Here is another way to represent this.
domain = Range[-5, 10, 0.1];
sols1 = Table[5 Surd[ x, 3]^2 - Surd[x, 3]^5, {x, -5, 10, 0.1}];
sols2 = Table[5 x^(2/3) - x^(5/3), {x, -5, 10, 0.1}];
sols3 = Conjugate /@ sols2;
ListPointPlot3D[{Flatten /@
Transpose[{domain, {Re[#], Im[#]} & /@ sols2}],
Flatten /@ Transpose[{domain, {Re[#], Im[#]} & /@ sols3}],
Flatten /@ Transpose[{domain, {Re[#], Im[#]} & /@ sols1}]},
AspectRatio -> 1, AxesLabel -> {"x-Axis", "real", "imaginary"},
LabelStyle -> Directive[Bold, Medium]]
The domain-variable just is input to our function. sols1 computes the real-values of the root (green curve in the picture). sols2 and sols3 are the principal (complex) solutions to the roots together with the conjugate complex solutions. Because the roots of negative numbers are not unique in general, we can get more than one "solution". If other pieces of software assume that we want only the real roots, they do not have issues with this, but do make some potentially critical assumptions that we might not want to make.
Cheers,
M.
PS: The figure is actually not easy to read this way. It shows how much better it is to have Mathematic than a static document. If you take compute it and rotate it, it becomes much clearer.

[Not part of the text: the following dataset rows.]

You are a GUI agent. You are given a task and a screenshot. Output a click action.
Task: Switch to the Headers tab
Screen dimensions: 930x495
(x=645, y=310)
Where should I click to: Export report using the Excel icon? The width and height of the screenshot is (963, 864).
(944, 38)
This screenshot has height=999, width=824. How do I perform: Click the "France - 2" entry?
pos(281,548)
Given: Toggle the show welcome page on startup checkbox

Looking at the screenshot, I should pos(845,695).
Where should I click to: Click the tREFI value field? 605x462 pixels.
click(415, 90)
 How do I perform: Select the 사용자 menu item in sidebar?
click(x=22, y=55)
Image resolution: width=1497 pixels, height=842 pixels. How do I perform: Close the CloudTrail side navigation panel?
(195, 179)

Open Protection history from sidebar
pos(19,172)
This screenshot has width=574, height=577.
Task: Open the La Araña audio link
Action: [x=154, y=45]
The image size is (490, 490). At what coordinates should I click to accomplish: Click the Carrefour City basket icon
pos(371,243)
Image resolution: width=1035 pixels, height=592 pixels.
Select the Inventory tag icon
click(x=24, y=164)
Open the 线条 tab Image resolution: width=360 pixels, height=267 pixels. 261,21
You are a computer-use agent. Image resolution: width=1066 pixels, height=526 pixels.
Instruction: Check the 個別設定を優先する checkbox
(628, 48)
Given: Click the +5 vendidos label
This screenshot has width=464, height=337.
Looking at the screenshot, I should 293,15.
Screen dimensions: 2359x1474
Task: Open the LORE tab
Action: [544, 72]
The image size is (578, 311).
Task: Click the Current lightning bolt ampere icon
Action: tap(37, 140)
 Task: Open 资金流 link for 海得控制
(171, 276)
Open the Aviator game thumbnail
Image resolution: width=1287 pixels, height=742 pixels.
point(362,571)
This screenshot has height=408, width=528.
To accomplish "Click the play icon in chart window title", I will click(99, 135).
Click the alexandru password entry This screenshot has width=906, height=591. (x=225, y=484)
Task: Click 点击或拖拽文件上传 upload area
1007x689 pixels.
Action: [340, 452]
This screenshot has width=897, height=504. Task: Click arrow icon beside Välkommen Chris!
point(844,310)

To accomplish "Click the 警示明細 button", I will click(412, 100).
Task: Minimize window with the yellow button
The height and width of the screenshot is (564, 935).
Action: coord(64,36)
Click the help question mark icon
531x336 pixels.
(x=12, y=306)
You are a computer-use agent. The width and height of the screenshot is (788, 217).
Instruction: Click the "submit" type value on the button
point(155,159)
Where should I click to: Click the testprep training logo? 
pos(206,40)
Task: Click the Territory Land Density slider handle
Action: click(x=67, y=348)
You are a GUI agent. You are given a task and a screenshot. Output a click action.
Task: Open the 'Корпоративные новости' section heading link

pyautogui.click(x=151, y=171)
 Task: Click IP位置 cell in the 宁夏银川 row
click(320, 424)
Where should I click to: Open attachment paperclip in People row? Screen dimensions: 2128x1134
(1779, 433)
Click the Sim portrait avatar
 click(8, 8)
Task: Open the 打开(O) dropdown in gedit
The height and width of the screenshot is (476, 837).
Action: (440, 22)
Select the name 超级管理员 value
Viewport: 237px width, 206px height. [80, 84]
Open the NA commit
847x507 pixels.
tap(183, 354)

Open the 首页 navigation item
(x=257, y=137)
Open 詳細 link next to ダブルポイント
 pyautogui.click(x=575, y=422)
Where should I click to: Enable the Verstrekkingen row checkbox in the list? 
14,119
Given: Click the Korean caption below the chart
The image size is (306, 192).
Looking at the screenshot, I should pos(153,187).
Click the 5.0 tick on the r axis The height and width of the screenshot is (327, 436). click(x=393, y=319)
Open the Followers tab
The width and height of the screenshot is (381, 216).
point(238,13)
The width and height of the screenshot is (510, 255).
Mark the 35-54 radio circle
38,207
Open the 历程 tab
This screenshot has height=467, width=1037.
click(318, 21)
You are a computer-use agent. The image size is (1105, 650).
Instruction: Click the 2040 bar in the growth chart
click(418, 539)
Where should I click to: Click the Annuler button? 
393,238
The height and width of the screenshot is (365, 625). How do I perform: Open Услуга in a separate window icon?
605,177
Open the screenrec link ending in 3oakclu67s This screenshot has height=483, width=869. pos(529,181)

PPS: If you dislike the awkward way of plotting the lists of points you can, of course, also use ParametricPlot3D
Show[ParametricPlot3D[{x, Re[5 x^(2/3) - x^(5/3)],
Im[5 x^(2/3) - x^(5/3)]}, {x, -5, 10}, AspectRatio -> 1,
PlotStyle -> Red, PlotRange -> {{-5, 10}, {-20, 20}, {-20, 20}}],
ParametricPlot3D[{x,
Re[5 x^(2/3) - x^(5/3)], -Im[5 x^(2/3) - x^(5/3)]}, {x, -5, 10},
AspectRatio -> 1, PlotStyle -> Red],
ParametricPlot3D[{x, Re[5 Surd[x, 3]^2 - Surd[x, 3]^5],
Im[5 Surd[ x, 3]^2 - Surd[x, 3]^5]}, {x, -5, 10}]]
The blue line is the "real" solution and the other two correspond to "complex and conjugate complex solutions".